Page extract:
Guidebooks and maps   Flights   Accommodation   Food
Security   Health   Weather   Trucks and buses
Alternative routes   GPS   Roads   Those crowded roads
Acclimatisation      

This was Colin’s initiation to cycle camping, something which Tracey hadn’t done for 10 years. When laden we carried about 35 kg between us.

Guidebooks and maps

We got most of our information from the Footprint guide. We tore out the pages of interest and took them with us. The South American Explorers have trip reports at their Cusco office. Kevin A. Kirk has written interestingly about road cycling through the Sierra, but there wasn’t much about the routes we had in mind.

Peter Frost’s book Exploring Cusco is invaluable, but so far as we know it can only be bought in Peru. Omar Zarzar of Ecomontana wrote a book Por los caminos de Perú in bicicleta describing miscellaneous rides throughout the country, including Calca–Quillabamba. This can be found (with difficulty) at the Plaza de Armas in Cusco.

Walter Sienko’s rather dated book is still useful though it doesn’t go into great detail. (Latin America by Bike, The Mountaineers, 1993.) Hilary Bradt’s Peru and Bolivia is valuable if you plan to ride trekking routes.

The IGN publish topo maps at 1:100000. These are expensive. They can be bought from Stanford’s, Omnimap, and the SAE. The surveying is very old and roads are often labelled as footpaths and vice versa. The maps are usually accurate to a couple of hundred horizontal metres. We used our scanner to make A4 photocopies of the sections we needed and carried them in a plastic document folder – a great improvement on the unwieldy originals. In spite of their drawbacks they are a superb series of maps.

Lima 2000 publish a map of the Sacred Valley. This can be bought from Stanford’s or at Cusco.

We took a GPS unit, and the maps on this site correct many of the errors in the published maps.

Supplied information:
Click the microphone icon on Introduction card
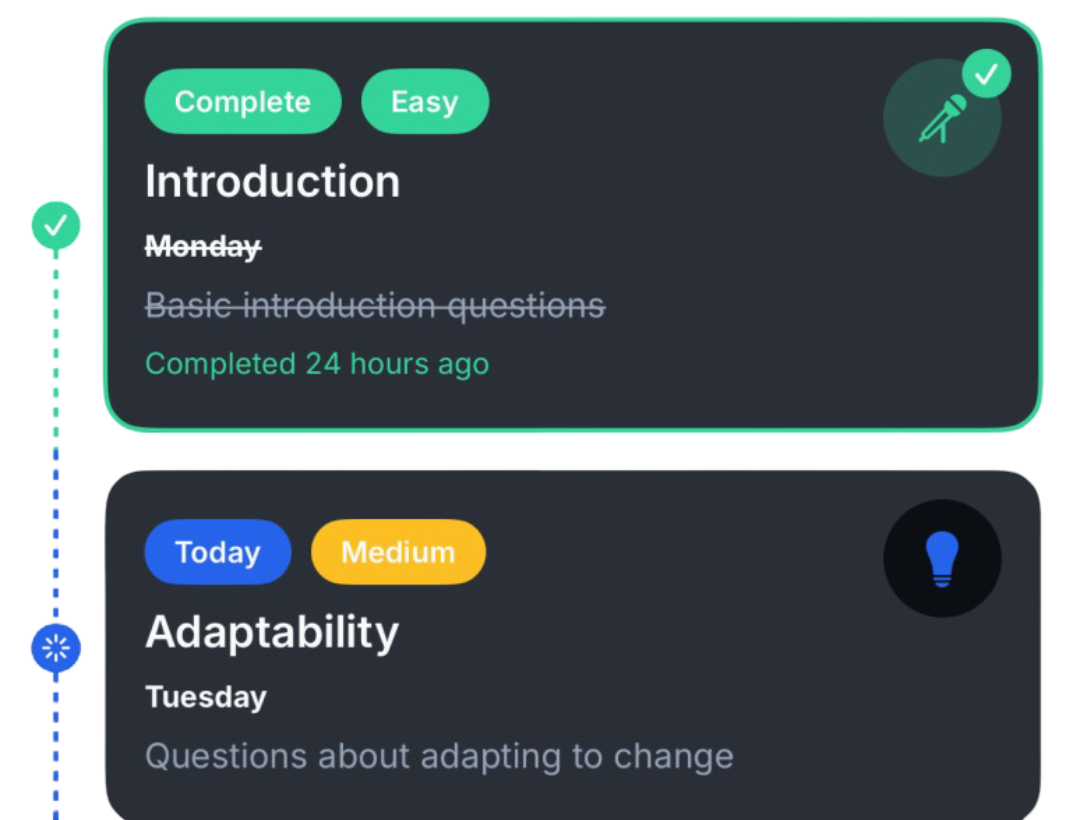Screen dimensions: 1080x820 (941, 120)

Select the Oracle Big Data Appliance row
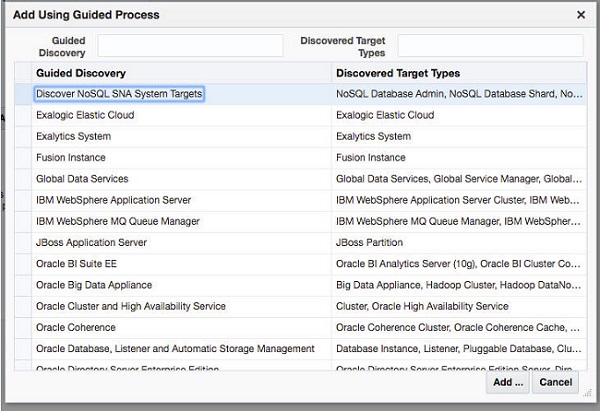tap(95, 285)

Exercise task: Pick up the Peru cycle-touring notes after their final sentence and carry on writing in the same voice.

Written answer:
Flights

On our transatlantic flight (Iberia) we were allowed 2 pieces of luggage with no weight limit. Locally we flew with LAN Peru, having bought the tickets in the UK. We were told that the bikes needed to be boxed and would be flown as sports goods at an extra charge payable at the airport, but that they would be additional to our weight limit. There was in fact no extra charge. Someone at the South American Explorers said that tickets bought abroad (at a higher price) carry extra privileges. LAN seem to be efficient and have shiny new planes.

We dutifully reconfirmed our return flights and had no problems.

Accommodation

Cusco and the Sacred Valley have all levels of hotels. Away from the tourist centres there are a few basic hostals but they are sparsely spread and to do our routes you will have to camp. Sometimes it was hard to find suitable campsites because of the mountainous terrain. This was our first attempt at wild camping so we didn’t have much idea about how to do it. We were also unsure of the security situation.

Food

Cusco has a vast range of restaurants, and they have real wood fired ovens for pizza. We particularly recommend Green’s, Macondo and the rather kinky Fallen Angel. Also, in a slightly different price bracket, the Monasterio serves excellent food.

Small restaurants for the local people will be found in almost every significant village. They serve carbo-rich set meals for about s2.50 (50p/60c), soup and main course with rice and potatoes. More upmarket places also have a ‘carta’.

The beef is inexpensive and surprisingly good. Alpaca is often available and gamey.

There are good small supermarkets in Cusco, Urubamba and Pisac, selling things like packet soup and cakes. In the villages the shops sell basics: pasta, rice, milk powder, ‘quaker’ (instant porridge), often bread rolls, sometimes fresh veg, sometimes cheese. Markets are the place to go for fresh veg and cheese. Quality can be very good, with perfect avocados and delicious fat pink bananas.

Beware of the sweetened bread: it can be disgusting. The Pakaritampu at Ollantaytambo makes its own bread which is excellent.

Cusqueña malted beer has an interesting but rather sweet flavour. The Peruvian red wines Tacama and Ocucaje are fruity and drinkable (which is the opposite opinion to that expressed in the Footprint).

Coffee is dreadful. Sienko’s reference to ‘awful boiled sludge’ is still accurate.

Kerosene is widely advertised in the villages.

Security

The Sendero Luminoso is no longer much of a threat but organised crime against tourists remains significant. When we arrived we found that there had been a spate of sexual assaults against taxi passengers by their drivers in Cusco. Strangle robberies still take place.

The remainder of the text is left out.